[What to work on]: Set down the data that follows again, exactly as written.
%%
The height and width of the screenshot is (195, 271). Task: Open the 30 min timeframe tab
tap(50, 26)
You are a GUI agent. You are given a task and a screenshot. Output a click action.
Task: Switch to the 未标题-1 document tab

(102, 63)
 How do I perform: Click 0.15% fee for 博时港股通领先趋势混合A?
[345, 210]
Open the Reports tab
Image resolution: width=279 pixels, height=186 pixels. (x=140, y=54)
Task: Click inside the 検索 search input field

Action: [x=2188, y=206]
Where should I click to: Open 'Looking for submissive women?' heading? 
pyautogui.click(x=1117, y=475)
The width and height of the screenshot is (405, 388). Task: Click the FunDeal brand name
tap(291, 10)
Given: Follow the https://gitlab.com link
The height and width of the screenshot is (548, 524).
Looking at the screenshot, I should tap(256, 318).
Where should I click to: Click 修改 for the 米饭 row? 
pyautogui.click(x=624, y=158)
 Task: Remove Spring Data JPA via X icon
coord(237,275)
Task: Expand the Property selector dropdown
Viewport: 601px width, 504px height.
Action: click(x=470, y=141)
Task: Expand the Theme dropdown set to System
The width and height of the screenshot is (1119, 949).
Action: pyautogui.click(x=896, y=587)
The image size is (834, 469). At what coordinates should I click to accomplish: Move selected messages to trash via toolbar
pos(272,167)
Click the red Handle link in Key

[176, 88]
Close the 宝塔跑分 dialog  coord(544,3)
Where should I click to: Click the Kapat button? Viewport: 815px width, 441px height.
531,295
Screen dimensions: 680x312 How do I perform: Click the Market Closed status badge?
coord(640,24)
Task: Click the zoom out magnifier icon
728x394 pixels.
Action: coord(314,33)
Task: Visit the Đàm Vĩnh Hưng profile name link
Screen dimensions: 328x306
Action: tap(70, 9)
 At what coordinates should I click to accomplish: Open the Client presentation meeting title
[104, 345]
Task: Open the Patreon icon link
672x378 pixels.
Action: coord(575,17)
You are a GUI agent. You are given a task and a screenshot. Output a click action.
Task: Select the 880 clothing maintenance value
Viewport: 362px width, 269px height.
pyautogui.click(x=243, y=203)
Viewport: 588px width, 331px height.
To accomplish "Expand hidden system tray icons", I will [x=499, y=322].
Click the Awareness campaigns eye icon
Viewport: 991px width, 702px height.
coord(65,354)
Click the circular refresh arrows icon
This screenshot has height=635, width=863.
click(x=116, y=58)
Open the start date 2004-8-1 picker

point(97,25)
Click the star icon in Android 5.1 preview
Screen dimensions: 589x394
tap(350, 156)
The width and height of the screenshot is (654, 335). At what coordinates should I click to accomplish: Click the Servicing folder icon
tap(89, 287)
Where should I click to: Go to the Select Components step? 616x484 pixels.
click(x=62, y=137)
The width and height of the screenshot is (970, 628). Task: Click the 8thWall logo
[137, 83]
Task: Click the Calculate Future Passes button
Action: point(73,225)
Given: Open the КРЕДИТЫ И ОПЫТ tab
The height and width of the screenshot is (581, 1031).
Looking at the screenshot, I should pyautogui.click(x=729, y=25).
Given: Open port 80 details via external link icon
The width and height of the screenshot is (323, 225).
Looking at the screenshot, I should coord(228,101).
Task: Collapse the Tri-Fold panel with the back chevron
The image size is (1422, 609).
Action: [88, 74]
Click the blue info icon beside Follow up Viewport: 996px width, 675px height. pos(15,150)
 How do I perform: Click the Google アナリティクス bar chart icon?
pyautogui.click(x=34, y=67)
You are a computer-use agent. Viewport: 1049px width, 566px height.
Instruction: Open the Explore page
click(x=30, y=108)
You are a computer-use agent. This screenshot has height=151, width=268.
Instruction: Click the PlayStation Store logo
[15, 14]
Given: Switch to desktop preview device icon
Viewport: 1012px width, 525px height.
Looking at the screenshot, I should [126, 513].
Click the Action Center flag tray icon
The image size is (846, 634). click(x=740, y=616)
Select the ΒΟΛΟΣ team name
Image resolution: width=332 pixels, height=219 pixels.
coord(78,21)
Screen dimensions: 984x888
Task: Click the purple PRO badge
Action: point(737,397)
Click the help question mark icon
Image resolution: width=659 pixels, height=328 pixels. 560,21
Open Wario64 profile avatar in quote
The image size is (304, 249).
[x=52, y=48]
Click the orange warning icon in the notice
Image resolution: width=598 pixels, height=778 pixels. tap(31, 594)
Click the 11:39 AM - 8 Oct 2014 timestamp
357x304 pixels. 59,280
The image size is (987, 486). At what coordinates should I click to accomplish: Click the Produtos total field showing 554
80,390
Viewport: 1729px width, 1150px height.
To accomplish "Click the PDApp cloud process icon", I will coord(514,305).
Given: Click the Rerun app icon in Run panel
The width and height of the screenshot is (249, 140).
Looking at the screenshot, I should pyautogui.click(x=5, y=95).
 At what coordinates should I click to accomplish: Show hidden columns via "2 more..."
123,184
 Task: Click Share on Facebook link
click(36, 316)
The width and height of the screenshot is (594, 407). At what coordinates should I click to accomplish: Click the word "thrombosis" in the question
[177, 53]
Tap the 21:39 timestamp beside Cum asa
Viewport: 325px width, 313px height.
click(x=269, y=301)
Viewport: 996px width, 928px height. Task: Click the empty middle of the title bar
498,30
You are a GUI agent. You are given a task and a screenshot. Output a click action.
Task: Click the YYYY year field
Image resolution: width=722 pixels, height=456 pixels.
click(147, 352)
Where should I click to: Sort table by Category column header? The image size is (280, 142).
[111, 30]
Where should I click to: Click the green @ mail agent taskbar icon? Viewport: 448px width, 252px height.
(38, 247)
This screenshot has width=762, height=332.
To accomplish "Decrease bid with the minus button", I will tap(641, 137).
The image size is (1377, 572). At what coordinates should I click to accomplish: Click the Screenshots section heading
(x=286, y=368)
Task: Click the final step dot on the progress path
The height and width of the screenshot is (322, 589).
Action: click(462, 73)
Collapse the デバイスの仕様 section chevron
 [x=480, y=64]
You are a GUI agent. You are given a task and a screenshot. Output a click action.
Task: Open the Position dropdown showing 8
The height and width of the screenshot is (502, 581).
%%
[Solution for this task]:
The height and width of the screenshot is (195, 271). Task: Open the 30 min timeframe tab
tap(50, 26)
You are a GUI agent. You are given a task and a screenshot. Output a click action.
Task: Switch to the 未标题-1 document tab

(102, 63)
 How do I perform: Click 0.15% fee for 博时港股通领先趋势混合A?
[345, 210]
Open the Reports tab
Image resolution: width=279 pixels, height=186 pixels. (x=140, y=54)
Task: Click inside the 検索 search input field

Action: [x=2188, y=206]
Where should I click to: Open 'Looking for submissive women?' heading? 
pyautogui.click(x=1117, y=475)
The width and height of the screenshot is (405, 388). Task: Click the FunDeal brand name
tap(291, 10)
Given: Follow the https://gitlab.com link
The height and width of the screenshot is (548, 524).
Looking at the screenshot, I should tap(256, 318).
Where should I click to: Click 修改 for the 米饭 row? 
pyautogui.click(x=624, y=158)
 Task: Remove Spring Data JPA via X icon
coord(237,275)
Task: Expand the Property selector dropdown
Viewport: 601px width, 504px height.
Action: click(x=470, y=141)
Task: Expand the Theme dropdown set to System
The width and height of the screenshot is (1119, 949).
Action: pyautogui.click(x=896, y=587)
The image size is (834, 469). At what coordinates should I click to accomplish: Move selected messages to trash via toolbar
pos(272,167)
Click the red Handle link in Key

[176, 88]
Close the 宝塔跑分 dialog  coord(544,3)
Where should I click to: Click the Kapat button? Viewport: 815px width, 441px height.
531,295
Screen dimensions: 680x312 How do I perform: Click the Market Closed status badge?
coord(640,24)
Task: Click the zoom out magnifier icon
728x394 pixels.
Action: coord(314,33)
Task: Visit the Đàm Vĩnh Hưng profile name link
Screen dimensions: 328x306
Action: tap(70, 9)
 At what coordinates should I click to accomplish: Open the Client presentation meeting title
[104, 345]
Task: Open the Patreon icon link
672x378 pixels.
Action: coord(575,17)
You are a GUI agent. You are given a task and a screenshot. Output a click action.
Task: Select the 880 clothing maintenance value
Viewport: 362px width, 269px height.
pyautogui.click(x=243, y=203)
Viewport: 588px width, 331px height.
To accomplish "Expand hidden system tray icons", I will [x=499, y=322].
Click the Awareness campaigns eye icon
Viewport: 991px width, 702px height.
coord(65,354)
Click the circular refresh arrows icon
This screenshot has height=635, width=863.
click(x=116, y=58)
Open the start date 2004-8-1 picker

point(97,25)
Click the star icon in Android 5.1 preview
Screen dimensions: 589x394
tap(350, 156)
The width and height of the screenshot is (654, 335). At what coordinates should I click to accomplish: Click the Servicing folder icon
tap(89, 287)
Where should I click to: Go to the Select Components step? 616x484 pixels.
click(x=62, y=137)
The width and height of the screenshot is (970, 628). Task: Click the 8thWall logo
[137, 83]
Task: Click the Calculate Future Passes button
Action: point(73,225)
Given: Open the КРЕДИТЫ И ОПЫТ tab
The height and width of the screenshot is (581, 1031).
Looking at the screenshot, I should pyautogui.click(x=729, y=25).
Given: Open port 80 details via external link icon
The width and height of the screenshot is (323, 225).
Looking at the screenshot, I should coord(228,101).
Task: Collapse the Tri-Fold panel with the back chevron
The image size is (1422, 609).
Action: [88, 74]
Click the blue info icon beside Follow up Viewport: 996px width, 675px height. pos(15,150)
 How do I perform: Click the Google アナリティクス bar chart icon?
pyautogui.click(x=34, y=67)
You are a computer-use agent. Viewport: 1049px width, 566px height.
Instruction: Open the Explore page
click(x=30, y=108)
You are a computer-use agent. This screenshot has height=151, width=268.
Instruction: Click the PlayStation Store logo
[15, 14]
Given: Switch to desktop preview device icon
Viewport: 1012px width, 525px height.
Looking at the screenshot, I should [126, 513].
Click the Action Center flag tray icon
The image size is (846, 634). click(x=740, y=616)
Select the ΒΟΛΟΣ team name
Image resolution: width=332 pixels, height=219 pixels.
coord(78,21)
Screen dimensions: 984x888
Task: Click the purple PRO badge
Action: point(737,397)
Click the help question mark icon
Image resolution: width=659 pixels, height=328 pixels. 560,21
Open Wario64 profile avatar in quote
The image size is (304, 249).
[x=52, y=48]
Click the orange warning icon in the notice
Image resolution: width=598 pixels, height=778 pixels. tap(31, 594)
Click the 11:39 AM - 8 Oct 2014 timestamp
357x304 pixels. 59,280
The image size is (987, 486). At what coordinates should I click to accomplish: Click the Produtos total field showing 554
80,390
Viewport: 1729px width, 1150px height.
To accomplish "Click the PDApp cloud process icon", I will coord(514,305).
Given: Click the Rerun app icon in Run panel
The width and height of the screenshot is (249, 140).
Looking at the screenshot, I should pyautogui.click(x=5, y=95).
 At what coordinates should I click to accomplish: Show hidden columns via "2 more..."
123,184
 Task: Click Share on Facebook link
click(36, 316)
The width and height of the screenshot is (594, 407). At what coordinates should I click to accomplish: Click the word "thrombosis" in the question
[177, 53]
Tap the 21:39 timestamp beside Cum asa
Viewport: 325px width, 313px height.
click(x=269, y=301)
Viewport: 996px width, 928px height. Task: Click the empty middle of the title bar
498,30
You are a GUI agent. You are given a task and a screenshot. Output a click action.
Task: Click the YYYY year field
Image resolution: width=722 pixels, height=456 pixels.
click(147, 352)
Where should I click to: Sort table by Category column header? The image size is (280, 142).
[111, 30]
Where should I click to: Click the green @ mail agent taskbar icon? Viewport: 448px width, 252px height.
(38, 247)
This screenshot has width=762, height=332.
To accomplish "Decrease bid with the minus button", I will tap(641, 137).
The image size is (1377, 572). At what coordinates should I click to accomplish: Click the Screenshots section heading
(x=286, y=368)
Task: Click the final step dot on the progress path
The height and width of the screenshot is (322, 589).
Action: click(462, 73)
Collapse the デバイスの仕様 section chevron
 [x=480, y=64]
You are a GUI agent. You are given a task and a screenshot. Output a click action.
Task: Open the Position dropdown showing 8
The height and width of the screenshot is (502, 581).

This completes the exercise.